Br J Cancer. 2009 Nov 3;101(9):1613-9. Epub 2009 Sep 22.
Melatonin inhibits aromatase promoter expression by regulating cyclooxygenases expression and activity in breast cancer cells.
Martínez-Campa C, González A, Mediavilla MD, Alonso-González C, Alvarez-García V, Sánchez-Barceló EJ, Cos S.
Department of Physiology and Pharmacology, School of Medicine, University of Cantabria, 39011 Santander, Spain.
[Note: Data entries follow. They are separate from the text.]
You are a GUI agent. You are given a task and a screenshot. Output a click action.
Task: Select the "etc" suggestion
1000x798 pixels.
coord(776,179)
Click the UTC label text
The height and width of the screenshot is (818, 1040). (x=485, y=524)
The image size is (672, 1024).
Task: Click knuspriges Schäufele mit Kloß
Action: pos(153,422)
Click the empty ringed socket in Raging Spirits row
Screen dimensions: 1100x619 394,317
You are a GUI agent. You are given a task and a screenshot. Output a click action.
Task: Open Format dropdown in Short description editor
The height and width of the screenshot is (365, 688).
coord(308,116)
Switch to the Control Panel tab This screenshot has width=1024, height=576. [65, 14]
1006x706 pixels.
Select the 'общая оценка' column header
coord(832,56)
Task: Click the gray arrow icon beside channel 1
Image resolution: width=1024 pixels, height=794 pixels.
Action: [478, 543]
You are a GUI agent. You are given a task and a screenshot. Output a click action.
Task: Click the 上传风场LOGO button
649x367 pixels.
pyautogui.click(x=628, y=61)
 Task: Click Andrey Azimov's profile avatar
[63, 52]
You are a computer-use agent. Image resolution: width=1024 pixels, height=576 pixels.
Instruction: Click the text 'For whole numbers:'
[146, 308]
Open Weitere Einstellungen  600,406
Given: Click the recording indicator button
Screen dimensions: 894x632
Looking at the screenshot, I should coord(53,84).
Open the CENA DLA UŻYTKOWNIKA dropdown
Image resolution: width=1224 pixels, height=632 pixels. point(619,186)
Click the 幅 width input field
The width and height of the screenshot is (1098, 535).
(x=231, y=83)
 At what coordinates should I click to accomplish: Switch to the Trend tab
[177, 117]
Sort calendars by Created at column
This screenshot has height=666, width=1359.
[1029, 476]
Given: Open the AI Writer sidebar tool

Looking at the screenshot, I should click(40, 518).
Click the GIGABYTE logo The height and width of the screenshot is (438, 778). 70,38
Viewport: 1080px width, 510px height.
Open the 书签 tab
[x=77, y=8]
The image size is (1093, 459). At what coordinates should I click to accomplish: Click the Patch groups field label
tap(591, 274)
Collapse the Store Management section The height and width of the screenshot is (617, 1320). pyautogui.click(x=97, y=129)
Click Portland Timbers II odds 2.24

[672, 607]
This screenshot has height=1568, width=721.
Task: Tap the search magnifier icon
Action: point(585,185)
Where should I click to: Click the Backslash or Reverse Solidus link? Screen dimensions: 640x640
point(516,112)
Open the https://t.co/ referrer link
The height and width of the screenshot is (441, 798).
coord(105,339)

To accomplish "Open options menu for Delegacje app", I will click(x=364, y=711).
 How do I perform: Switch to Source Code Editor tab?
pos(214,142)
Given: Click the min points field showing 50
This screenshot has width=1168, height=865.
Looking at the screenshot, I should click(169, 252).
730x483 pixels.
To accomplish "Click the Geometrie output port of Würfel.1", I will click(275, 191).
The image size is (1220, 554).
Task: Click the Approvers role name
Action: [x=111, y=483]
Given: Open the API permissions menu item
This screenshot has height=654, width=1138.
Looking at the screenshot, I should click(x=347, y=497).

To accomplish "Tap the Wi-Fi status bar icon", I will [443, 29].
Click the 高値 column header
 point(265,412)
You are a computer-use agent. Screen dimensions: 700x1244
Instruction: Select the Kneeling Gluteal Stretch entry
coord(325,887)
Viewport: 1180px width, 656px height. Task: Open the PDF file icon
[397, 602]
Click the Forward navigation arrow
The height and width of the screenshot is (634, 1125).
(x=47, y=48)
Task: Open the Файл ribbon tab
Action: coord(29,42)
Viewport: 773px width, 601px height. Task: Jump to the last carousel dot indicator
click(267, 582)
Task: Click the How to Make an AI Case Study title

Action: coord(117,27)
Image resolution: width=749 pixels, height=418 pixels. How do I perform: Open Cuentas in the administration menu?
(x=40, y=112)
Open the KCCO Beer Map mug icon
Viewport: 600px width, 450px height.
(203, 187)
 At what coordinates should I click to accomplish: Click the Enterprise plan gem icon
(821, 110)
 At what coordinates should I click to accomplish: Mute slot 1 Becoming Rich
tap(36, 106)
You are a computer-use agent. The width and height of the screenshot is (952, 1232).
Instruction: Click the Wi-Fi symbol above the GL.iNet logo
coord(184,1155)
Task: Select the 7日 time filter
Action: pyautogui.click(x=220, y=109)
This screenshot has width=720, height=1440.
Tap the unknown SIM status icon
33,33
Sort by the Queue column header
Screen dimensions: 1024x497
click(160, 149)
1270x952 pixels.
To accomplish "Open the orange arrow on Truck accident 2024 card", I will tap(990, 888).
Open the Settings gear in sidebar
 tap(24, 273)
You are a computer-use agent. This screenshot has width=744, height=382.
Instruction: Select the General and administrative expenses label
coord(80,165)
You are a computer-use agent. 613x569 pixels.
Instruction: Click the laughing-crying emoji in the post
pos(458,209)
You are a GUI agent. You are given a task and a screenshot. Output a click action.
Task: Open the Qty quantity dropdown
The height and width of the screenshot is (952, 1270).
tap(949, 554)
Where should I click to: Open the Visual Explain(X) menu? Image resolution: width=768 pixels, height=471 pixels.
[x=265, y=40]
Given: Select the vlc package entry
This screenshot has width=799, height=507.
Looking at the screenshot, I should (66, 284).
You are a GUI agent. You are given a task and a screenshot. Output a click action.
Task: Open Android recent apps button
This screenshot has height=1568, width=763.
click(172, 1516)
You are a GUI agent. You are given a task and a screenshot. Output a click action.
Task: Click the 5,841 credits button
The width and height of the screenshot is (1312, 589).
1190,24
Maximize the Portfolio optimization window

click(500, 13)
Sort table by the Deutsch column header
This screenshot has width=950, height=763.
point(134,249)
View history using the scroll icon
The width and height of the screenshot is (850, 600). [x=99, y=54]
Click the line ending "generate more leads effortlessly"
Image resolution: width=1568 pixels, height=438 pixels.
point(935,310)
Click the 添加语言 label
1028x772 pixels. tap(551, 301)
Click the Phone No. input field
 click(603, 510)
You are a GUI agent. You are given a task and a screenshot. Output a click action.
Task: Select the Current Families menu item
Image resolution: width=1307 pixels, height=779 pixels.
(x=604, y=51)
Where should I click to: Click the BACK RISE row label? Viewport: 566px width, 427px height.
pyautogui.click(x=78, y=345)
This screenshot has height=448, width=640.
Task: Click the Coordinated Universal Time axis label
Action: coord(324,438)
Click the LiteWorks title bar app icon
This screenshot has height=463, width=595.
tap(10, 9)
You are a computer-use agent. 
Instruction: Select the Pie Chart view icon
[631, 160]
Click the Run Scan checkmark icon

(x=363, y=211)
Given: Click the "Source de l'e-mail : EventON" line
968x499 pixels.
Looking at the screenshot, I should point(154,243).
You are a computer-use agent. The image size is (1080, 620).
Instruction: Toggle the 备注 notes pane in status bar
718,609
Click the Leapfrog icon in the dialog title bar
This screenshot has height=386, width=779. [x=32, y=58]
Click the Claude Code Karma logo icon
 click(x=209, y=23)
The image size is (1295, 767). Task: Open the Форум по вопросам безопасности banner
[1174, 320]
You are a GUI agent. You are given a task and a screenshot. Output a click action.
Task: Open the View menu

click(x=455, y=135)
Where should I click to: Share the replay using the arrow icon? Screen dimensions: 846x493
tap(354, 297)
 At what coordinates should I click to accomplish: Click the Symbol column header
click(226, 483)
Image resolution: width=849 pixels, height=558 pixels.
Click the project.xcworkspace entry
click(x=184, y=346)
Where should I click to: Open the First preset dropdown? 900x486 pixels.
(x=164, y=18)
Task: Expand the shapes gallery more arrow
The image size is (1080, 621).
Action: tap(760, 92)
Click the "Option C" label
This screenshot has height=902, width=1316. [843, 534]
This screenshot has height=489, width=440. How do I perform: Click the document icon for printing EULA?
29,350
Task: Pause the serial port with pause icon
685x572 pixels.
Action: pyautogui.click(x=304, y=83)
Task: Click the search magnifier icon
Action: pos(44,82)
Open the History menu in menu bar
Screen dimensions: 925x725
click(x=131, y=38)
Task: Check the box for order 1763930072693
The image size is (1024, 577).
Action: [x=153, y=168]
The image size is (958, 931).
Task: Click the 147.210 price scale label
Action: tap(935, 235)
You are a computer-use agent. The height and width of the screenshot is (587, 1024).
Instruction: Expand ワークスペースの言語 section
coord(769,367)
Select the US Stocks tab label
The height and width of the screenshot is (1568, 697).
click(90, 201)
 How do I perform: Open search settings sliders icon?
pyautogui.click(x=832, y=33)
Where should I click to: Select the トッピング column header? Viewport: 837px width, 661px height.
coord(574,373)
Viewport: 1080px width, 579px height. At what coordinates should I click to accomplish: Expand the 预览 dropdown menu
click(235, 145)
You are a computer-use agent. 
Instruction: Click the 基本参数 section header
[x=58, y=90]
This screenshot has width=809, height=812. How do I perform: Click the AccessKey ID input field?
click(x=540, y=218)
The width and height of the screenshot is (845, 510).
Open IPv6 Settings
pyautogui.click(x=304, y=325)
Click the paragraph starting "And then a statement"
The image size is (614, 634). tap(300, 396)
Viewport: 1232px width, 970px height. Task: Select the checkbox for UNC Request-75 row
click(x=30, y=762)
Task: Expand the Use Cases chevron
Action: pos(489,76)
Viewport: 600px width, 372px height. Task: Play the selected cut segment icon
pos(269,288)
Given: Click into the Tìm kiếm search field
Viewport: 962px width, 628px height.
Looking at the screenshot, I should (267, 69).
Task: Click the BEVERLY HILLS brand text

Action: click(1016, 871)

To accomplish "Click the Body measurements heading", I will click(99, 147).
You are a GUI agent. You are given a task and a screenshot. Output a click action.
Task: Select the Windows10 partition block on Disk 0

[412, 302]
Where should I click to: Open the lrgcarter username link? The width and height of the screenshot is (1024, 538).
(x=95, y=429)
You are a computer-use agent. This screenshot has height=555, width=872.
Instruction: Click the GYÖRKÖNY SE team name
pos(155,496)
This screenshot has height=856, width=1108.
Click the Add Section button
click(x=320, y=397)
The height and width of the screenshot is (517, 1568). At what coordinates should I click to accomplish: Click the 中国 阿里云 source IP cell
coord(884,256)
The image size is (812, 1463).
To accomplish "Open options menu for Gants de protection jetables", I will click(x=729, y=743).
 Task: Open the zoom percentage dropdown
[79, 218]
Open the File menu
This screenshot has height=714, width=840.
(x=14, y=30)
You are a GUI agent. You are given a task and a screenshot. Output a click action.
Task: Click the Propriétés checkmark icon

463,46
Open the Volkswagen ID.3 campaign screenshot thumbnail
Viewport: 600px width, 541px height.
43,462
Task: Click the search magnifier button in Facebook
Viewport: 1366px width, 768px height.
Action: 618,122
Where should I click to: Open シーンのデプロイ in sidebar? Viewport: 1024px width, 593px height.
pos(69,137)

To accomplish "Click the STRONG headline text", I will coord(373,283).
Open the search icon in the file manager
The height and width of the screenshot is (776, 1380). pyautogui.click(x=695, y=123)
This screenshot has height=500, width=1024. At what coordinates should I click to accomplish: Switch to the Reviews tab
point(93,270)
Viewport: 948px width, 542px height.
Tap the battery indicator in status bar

BACKGROUND: Melatonin reduces the development of breast cancer interfering with oestrogen-signalling pathways, and also inhibits aromatase activity and expression. Our objective was to study the promoters through which melatonin modifies aromatase expression, evaluate the ability of melatonin to regulate cyclooxygenases and assess whether the effects of melatonin are related to its effects on intracellular cAMP, in MCF-7 cells. METHODS: Total aromatase mRNA, aromatase mRNA promoter regions and cyclooxygenases mRNA expression were determined by real-time RT-PCR. PGE(2) and cAMP were measured by kits. RESULTS: Melatonin downregulated the gene expression of the two major specific aromatase promoter regions, pII and pI.3, and also that of the aromatase promoter region pI.4. Melatonin 1 nM was able to counteract the stimulatory effect of tetradecanoyl phorbol acetate on PGE(2) production and inhibit COX-2 and COX-1 mRNA expression. Melatonin 1 nM elicited a parallel time-dependent decrease in both cyclic AMP formation and aromatase mRNA expression. CONCLUSIONS: This study shows that melatonin inhibits aromatase activity and expression by regulating the gene expression of specific aromatase promoter regions. A possible mechanism for these effects would be the regulation by melatonin of intracellular cAMP levels, mediated by an inhibition of cyclooxygenase activity and expression.
cool thing about this study is it confirms that melatonin is an anti-estrogen via inhibiting testosterone aromatization. Anyway i want to examine the role of melatonin on GH production as topically it is synergistic with GH in osteoblastic(bone building) activity. I have a look tom, im zonked.